We may smile at osteopathy; we may ridicule and condemn chiropractic, and we many think that massage and medical gymnastics have no real value except that of a little “soothing rubbing”; but in maintaining such an attitude we may not only lose a great many patients but fail to make use of all the good useful and harmless means that a good conscientious and all- around physician should have at his disposal.

Of course, in this society of the I.H.A. there may be some who are such perfect masters of homoeopathic prescribing that they do not need the assistance of any other means in treating and curing their patients; but the great rank and file of honest and hard working homoeopathic physicians may not always be able to find the absolute similar remedy and they would be greatly assisted by adding a few physiotherapy apparatus to their office equipment.

NEW YORK, N.Y.

DISCUSSION.

DR. BRYANT: The reason I was particularly anxious to have Dr. Almfelt prepare a paper was due to some articles I had read by Kovac. Kovac probably has the best book on physiotherapy on the market today. He made the statement that you are not treating disease locally as such, but that these treatments had a specific effect upon the autonomic nervous system and did a great deal to create a balance in the autonomic nervous system, which I think is quite evident from Dr. Almfelt’s paper.

DR. KAPLOWE: Dr. Almfelt has very well presented a more or less difficult subject–difficult when we view it in the light that it is sometimes hard to reconcile homoeopathy and physiotherapy and, I might even say, other therapy.

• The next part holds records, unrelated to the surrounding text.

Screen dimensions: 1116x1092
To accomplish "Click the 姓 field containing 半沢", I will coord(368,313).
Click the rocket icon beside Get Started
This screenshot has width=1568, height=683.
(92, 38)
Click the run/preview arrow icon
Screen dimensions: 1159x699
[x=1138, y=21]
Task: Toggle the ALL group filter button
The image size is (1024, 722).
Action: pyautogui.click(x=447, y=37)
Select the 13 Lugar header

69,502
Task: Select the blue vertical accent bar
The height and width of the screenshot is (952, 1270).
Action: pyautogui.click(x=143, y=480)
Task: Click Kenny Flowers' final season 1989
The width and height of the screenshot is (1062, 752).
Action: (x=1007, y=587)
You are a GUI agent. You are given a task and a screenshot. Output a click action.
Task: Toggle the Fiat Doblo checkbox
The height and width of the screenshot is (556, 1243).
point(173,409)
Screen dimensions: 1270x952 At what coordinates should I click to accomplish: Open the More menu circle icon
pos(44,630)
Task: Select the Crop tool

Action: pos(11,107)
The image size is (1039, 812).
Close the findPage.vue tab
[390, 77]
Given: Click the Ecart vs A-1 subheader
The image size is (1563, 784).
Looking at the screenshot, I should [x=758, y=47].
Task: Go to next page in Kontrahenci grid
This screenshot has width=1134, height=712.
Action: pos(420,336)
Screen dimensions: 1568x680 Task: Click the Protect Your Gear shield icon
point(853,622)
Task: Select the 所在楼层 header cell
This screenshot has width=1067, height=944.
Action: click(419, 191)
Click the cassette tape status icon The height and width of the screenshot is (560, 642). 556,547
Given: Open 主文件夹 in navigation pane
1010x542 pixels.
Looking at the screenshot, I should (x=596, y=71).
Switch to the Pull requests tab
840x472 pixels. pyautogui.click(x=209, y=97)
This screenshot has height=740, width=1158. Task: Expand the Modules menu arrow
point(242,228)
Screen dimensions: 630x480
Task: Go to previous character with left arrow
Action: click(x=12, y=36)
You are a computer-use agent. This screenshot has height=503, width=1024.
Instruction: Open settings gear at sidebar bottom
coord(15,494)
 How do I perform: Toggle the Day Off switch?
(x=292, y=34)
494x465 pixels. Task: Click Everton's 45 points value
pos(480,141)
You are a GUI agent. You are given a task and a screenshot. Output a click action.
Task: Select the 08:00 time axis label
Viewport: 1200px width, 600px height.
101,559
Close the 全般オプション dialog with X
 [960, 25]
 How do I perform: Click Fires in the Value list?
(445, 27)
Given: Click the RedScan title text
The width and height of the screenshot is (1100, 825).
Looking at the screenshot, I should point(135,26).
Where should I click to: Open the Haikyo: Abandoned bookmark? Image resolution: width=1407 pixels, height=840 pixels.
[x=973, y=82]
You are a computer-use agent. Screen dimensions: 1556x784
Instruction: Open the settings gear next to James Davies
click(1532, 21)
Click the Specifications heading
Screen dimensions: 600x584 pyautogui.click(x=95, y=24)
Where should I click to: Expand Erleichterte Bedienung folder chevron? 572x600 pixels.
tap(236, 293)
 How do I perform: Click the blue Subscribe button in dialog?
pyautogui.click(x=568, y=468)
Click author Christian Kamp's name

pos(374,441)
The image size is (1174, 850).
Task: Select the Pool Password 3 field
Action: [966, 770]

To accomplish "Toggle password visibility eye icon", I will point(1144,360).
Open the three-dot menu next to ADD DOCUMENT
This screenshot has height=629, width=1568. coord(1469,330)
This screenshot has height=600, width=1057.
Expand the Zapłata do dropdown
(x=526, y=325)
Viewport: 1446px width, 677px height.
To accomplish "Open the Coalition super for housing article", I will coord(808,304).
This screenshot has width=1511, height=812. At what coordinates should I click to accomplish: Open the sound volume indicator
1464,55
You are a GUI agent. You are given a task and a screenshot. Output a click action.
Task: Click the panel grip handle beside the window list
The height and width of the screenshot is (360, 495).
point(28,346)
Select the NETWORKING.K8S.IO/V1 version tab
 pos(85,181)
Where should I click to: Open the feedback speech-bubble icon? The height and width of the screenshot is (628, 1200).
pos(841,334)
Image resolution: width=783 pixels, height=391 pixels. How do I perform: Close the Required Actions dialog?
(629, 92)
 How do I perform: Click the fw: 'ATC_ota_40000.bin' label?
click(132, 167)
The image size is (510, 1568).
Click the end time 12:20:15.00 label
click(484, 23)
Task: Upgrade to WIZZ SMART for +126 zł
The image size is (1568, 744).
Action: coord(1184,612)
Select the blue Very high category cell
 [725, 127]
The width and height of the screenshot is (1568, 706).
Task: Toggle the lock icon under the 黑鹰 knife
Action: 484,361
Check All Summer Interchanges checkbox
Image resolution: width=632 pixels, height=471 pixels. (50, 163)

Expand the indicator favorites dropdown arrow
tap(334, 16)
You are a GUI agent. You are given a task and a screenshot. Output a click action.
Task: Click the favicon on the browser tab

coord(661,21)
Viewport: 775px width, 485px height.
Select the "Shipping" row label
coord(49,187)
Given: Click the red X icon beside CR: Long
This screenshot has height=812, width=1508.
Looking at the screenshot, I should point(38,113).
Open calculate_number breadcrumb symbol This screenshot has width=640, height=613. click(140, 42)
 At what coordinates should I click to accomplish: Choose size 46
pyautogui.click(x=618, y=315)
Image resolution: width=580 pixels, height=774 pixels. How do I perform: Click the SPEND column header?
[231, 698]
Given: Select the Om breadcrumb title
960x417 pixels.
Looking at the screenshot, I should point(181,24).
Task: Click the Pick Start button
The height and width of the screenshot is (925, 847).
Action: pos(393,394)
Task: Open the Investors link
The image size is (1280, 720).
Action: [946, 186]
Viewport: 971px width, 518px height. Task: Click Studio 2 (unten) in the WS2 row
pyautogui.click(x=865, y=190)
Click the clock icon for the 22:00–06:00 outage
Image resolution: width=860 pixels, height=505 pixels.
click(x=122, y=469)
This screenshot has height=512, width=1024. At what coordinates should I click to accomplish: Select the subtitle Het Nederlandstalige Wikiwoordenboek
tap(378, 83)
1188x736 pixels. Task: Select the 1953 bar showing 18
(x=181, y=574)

Even though Dr. Almfelt considers himself a physiotherapist, the typical physiotherapist looking upon himself more or less as a treater of disease by mechanics, Dr. Almfelt goes further than that and realizes that even though the human body functions as a mechanical apparatus, it nevertheless is governed by a dynamic or vital force which rules supreme, in the words of Hahnemann. When a physiotherapist has that conception, he cannot go wrong.

Dr. Almfelt, what remedies have you used mainly in cases where there is gangrenous appendicitis with local peritonitis?.

DR. ALMFELT: I haven’t had any such cases for a good many years. I do not think I would attempt to treat them. I would turn them over to the surgeon. They would be a little bit too dangerous. The remedy would be whatever the symptoms would indicate.

I am basically a homoeopathic physician; please don’t forget that, gentlemen. I am not trying to be a physiotherapist, I only use it as an adjunct in a practice that deals largely with chronic disease.

DR. WAFFENSMITH: Looking back, I think we will agree that had the medical profession take cognizance of homoeopathy, also the various forms of physical therapy, and incorporated them in the college curriculum, many difficulties would have been avoided, which may lead to the ultimate disruption of the medical profession as we understand it today.